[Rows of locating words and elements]
########################################

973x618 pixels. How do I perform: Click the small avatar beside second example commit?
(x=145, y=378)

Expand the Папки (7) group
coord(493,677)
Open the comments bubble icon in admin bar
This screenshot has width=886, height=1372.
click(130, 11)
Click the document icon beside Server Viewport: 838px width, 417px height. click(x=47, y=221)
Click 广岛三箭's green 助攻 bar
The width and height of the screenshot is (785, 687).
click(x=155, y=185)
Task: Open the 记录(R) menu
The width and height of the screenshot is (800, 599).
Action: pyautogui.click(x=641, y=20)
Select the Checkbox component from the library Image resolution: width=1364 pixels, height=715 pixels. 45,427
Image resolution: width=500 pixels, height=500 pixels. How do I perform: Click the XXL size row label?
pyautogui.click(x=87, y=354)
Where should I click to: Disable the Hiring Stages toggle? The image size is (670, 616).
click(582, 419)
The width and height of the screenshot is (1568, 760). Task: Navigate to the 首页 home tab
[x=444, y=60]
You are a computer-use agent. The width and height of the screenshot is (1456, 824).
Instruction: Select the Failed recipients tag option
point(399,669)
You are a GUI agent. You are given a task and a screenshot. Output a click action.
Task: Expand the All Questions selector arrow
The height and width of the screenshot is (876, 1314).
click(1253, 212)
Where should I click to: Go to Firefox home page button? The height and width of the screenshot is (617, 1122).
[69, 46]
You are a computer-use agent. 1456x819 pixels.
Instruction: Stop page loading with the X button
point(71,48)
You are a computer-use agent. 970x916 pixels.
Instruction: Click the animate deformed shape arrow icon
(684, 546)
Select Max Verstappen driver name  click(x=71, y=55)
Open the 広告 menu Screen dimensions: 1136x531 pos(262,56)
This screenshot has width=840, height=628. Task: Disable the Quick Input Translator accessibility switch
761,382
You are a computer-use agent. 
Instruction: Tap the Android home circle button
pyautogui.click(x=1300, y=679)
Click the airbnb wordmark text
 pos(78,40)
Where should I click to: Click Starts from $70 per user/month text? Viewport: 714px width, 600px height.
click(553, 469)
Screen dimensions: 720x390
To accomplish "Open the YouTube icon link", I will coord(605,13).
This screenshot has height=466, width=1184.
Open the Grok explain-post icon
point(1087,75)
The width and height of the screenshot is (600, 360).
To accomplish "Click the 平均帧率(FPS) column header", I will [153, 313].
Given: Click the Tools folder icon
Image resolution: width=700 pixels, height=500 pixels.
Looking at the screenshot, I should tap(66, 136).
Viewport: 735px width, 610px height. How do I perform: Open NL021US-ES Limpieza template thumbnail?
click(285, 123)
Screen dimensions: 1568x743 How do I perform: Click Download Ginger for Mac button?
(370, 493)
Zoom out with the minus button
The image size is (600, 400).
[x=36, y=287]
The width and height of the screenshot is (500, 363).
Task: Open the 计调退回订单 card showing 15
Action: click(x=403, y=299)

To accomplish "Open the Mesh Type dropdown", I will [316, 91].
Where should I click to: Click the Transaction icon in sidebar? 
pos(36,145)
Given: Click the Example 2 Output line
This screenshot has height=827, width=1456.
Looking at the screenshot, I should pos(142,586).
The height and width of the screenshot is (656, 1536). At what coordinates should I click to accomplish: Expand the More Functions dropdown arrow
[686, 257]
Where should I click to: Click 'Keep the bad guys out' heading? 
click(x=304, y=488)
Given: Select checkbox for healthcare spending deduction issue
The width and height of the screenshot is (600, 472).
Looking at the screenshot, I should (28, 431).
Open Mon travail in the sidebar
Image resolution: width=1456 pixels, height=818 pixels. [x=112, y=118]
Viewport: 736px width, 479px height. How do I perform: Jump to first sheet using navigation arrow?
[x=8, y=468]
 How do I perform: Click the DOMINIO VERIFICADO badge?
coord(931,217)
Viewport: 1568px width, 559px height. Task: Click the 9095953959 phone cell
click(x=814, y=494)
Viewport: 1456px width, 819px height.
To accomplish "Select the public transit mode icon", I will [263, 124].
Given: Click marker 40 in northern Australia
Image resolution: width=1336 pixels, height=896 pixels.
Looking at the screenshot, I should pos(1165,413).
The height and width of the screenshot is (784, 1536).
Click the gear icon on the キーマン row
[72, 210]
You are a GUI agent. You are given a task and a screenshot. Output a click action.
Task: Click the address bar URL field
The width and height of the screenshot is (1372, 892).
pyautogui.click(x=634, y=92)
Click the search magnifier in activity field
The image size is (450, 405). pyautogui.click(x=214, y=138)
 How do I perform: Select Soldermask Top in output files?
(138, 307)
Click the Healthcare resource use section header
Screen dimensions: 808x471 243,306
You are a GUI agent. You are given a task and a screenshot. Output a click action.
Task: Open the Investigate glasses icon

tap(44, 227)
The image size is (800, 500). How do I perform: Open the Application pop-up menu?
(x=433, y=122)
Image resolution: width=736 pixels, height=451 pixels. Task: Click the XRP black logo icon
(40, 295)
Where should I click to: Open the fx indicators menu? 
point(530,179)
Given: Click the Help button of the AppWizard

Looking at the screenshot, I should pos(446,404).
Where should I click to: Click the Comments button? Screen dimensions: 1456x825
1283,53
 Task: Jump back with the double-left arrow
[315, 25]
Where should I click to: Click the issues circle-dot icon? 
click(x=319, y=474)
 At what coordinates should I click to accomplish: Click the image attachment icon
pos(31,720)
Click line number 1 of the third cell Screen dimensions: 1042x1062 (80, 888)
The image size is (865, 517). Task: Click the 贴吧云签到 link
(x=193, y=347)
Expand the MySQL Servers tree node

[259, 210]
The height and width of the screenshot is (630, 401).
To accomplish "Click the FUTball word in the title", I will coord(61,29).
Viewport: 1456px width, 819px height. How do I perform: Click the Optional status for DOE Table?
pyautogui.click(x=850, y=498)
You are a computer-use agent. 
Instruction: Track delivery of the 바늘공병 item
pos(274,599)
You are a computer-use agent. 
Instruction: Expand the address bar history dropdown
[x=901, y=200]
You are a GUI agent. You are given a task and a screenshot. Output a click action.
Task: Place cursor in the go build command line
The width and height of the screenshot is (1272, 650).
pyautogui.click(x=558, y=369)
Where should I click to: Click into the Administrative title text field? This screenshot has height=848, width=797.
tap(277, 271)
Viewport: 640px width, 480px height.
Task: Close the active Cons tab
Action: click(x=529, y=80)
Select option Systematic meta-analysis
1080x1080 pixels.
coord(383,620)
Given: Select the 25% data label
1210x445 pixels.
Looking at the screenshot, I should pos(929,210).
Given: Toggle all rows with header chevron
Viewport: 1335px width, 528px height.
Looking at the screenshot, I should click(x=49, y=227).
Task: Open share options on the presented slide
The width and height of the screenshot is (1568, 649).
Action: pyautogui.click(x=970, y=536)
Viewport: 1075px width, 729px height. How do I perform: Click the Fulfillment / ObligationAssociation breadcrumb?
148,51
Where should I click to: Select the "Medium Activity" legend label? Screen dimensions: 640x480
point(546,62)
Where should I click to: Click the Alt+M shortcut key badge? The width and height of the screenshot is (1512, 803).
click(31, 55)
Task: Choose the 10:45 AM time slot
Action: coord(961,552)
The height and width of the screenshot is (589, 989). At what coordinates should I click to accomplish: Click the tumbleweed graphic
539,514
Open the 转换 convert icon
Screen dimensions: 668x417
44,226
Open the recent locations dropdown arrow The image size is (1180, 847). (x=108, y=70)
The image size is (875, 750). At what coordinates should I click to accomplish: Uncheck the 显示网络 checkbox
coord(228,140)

########################################

WHAT IS EXPECTED: Can you switch "computer-use agent" to "screen-control agent" everywhere it occurs in the rows above and give all the rows again with nothing else changed?

ANSWER TO THE PROBLEM:
973x618 pixels. How do I perform: Click the small avatar beside second example commit?
(x=145, y=378)

Expand the Папки (7) group
coord(493,677)
Open the comments bubble icon in admin bar
This screenshot has width=886, height=1372.
click(130, 11)
Click the document icon beside Server Viewport: 838px width, 417px height. click(x=47, y=221)
Click 广岛三箭's green 助攻 bar
The width and height of the screenshot is (785, 687).
click(x=155, y=185)
Task: Open the 记录(R) menu
The width and height of the screenshot is (800, 599).
Action: pyautogui.click(x=641, y=20)
Select the Checkbox component from the library Image resolution: width=1364 pixels, height=715 pixels. 45,427
Image resolution: width=500 pixels, height=500 pixels. How do I perform: Click the XXL size row label?
pyautogui.click(x=87, y=354)
Where should I click to: Disable the Hiring Stages toggle? The image size is (670, 616).
click(582, 419)
The width and height of the screenshot is (1568, 760). Task: Navigate to the 首页 home tab
[x=444, y=60]
You are a screen-control agent. The width and height of the screenshot is (1456, 824).
Instruction: Select the Failed recipients tag option
point(399,669)
You are a GUI agent. You are given a task and a screenshot. Output a click action.
Task: Expand the All Questions selector arrow
The height and width of the screenshot is (876, 1314).
click(1253, 212)
Where should I click to: Go to Firefox home page button? The height and width of the screenshot is (617, 1122).
[69, 46]
You are a screen-control agent. 1456x819 pixels.
Instruction: Stop page loading with the X button
point(71,48)
You are a screen-control agent. 970x916 pixels.
Instruction: Click the animate deformed shape arrow icon
(684, 546)
Select Max Verstappen driver name  click(x=71, y=55)
Open the 広告 menu Screen dimensions: 1136x531 pos(262,56)
This screenshot has width=840, height=628. Task: Disable the Quick Input Translator accessibility switch
761,382
You are a screen-control agent. 
Instruction: Tap the Android home circle button
pyautogui.click(x=1300, y=679)
Click the airbnb wordmark text
 pos(78,40)
Where should I click to: Click Starts from $70 per user/month text? Viewport: 714px width, 600px height.
click(553, 469)
Screen dimensions: 720x390
To accomplish "Open the YouTube icon link", I will coord(605,13).
This screenshot has height=466, width=1184.
Open the Grok explain-post icon
point(1087,75)
The width and height of the screenshot is (600, 360).
To accomplish "Click the 平均帧率(FPS) column header", I will [153, 313].
Given: Click the Tools folder icon
Image resolution: width=700 pixels, height=500 pixels.
Looking at the screenshot, I should tap(66, 136).
Viewport: 735px width, 610px height. How do I perform: Open NL021US-ES Limpieza template thumbnail?
click(285, 123)
Screen dimensions: 1568x743 How do I perform: Click Download Ginger for Mac button?
(370, 493)
Zoom out with the minus button
The image size is (600, 400).
[x=36, y=287]
The width and height of the screenshot is (500, 363).
Task: Open the 计调退回订单 card showing 15
Action: click(x=403, y=299)

To accomplish "Open the Mesh Type dropdown", I will [316, 91].
Where should I click to: Click the Transaction icon in sidebar? 
pos(36,145)
Given: Click the Example 2 Output line
This screenshot has height=827, width=1456.
Looking at the screenshot, I should pos(142,586).
The height and width of the screenshot is (656, 1536). At what coordinates should I click to accomplish: Expand the More Functions dropdown arrow
[686, 257]
Where should I click to: Click 'Keep the bad guys out' heading? 
click(x=304, y=488)
Given: Select checkbox for healthcare spending deduction issue
The width and height of the screenshot is (600, 472).
Looking at the screenshot, I should (28, 431).
Open Mon travail in the sidebar
Image resolution: width=1456 pixels, height=818 pixels. [x=112, y=118]
Viewport: 736px width, 479px height. How do I perform: Jump to first sheet using navigation arrow?
[x=8, y=468]
 How do I perform: Click the DOMINIO VERIFICADO badge?
coord(931,217)
Viewport: 1568px width, 559px height. Task: Click the 9095953959 phone cell
click(x=814, y=494)
Viewport: 1456px width, 819px height.
To accomplish "Select the public transit mode icon", I will [263, 124].
Given: Click marker 40 in northern Australia
Image resolution: width=1336 pixels, height=896 pixels.
Looking at the screenshot, I should pos(1165,413).
The height and width of the screenshot is (784, 1536).
Click the gear icon on the キーマン row
[72, 210]
You are a GUI agent. You are given a task and a screenshot. Output a click action.
Task: Click the address bar URL field
The width and height of the screenshot is (1372, 892).
pyautogui.click(x=634, y=92)
Click the search magnifier in activity field
The image size is (450, 405). pyautogui.click(x=214, y=138)
 How do I perform: Select Soldermask Top in output files?
(138, 307)
Click the Healthcare resource use section header
Screen dimensions: 808x471 243,306
You are a GUI agent. You are given a task and a screenshot. Output a click action.
Task: Open the Investigate glasses icon

tap(44, 227)
The image size is (800, 500). How do I perform: Open the Application pop-up menu?
(x=433, y=122)
Image resolution: width=736 pixels, height=451 pixels. Task: Click the XRP black logo icon
(40, 295)
Where should I click to: Open the fx indicators menu? 
point(530,179)
Given: Click the Help button of the AppWizard

Looking at the screenshot, I should pos(446,404).
Where should I click to: Click the Comments button? Screen dimensions: 1456x825
1283,53
 Task: Jump back with the double-left arrow
[315, 25]
Where should I click to: Click the issues circle-dot icon? 
click(x=319, y=474)
 At what coordinates should I click to accomplish: Click the image attachment icon
pos(31,720)
Click line number 1 of the third cell Screen dimensions: 1042x1062 (80, 888)
The image size is (865, 517). Task: Click the 贴吧云签到 link
(x=193, y=347)
Expand the MySQL Servers tree node

[259, 210]
The height and width of the screenshot is (630, 401).
To accomplish "Click the FUTball word in the title", I will coord(61,29).
Viewport: 1456px width, 819px height. How do I perform: Click the Optional status for DOE Table?
pyautogui.click(x=850, y=498)
You are a screen-control agent. 
Instruction: Track delivery of the 바늘공병 item
pos(274,599)
You are a screen-control agent. 
Instruction: Expand the address bar history dropdown
[x=901, y=200]
You are a GUI agent. You are given a task and a screenshot. Output a click action.
Task: Place cursor in the go build command line
The width and height of the screenshot is (1272, 650).
pyautogui.click(x=558, y=369)
Where should I click to: Click into the Administrative title text field? This screenshot has height=848, width=797.
tap(277, 271)
Viewport: 640px width, 480px height.
Task: Close the active Cons tab
Action: click(x=529, y=80)
Select option Systematic meta-analysis
1080x1080 pixels.
coord(383,620)
Given: Select the 25% data label
1210x445 pixels.
Looking at the screenshot, I should pos(929,210).
Given: Toggle all rows with header chevron
Viewport: 1335px width, 528px height.
Looking at the screenshot, I should click(x=49, y=227).
Task: Open share options on the presented slide
The width and height of the screenshot is (1568, 649).
Action: pyautogui.click(x=970, y=536)
Viewport: 1075px width, 729px height. How do I perform: Click the Fulfillment / ObligationAssociation breadcrumb?
148,51
Where should I click to: Select the "Medium Activity" legend label? Screen dimensions: 640x480
point(546,62)
Where should I click to: Click the Alt+M shortcut key badge? The width and height of the screenshot is (1512, 803).
click(31, 55)
Task: Choose the 10:45 AM time slot
Action: coord(961,552)
The height and width of the screenshot is (589, 989). At what coordinates should I click to accomplish: Click the tumbleweed graphic
539,514
Open the 转换 convert icon
Screen dimensions: 668x417
44,226
Open the recent locations dropdown arrow The image size is (1180, 847). (x=108, y=70)
The image size is (875, 750). At what coordinates should I click to accomplish: Uncheck the 显示网络 checkbox
coord(228,140)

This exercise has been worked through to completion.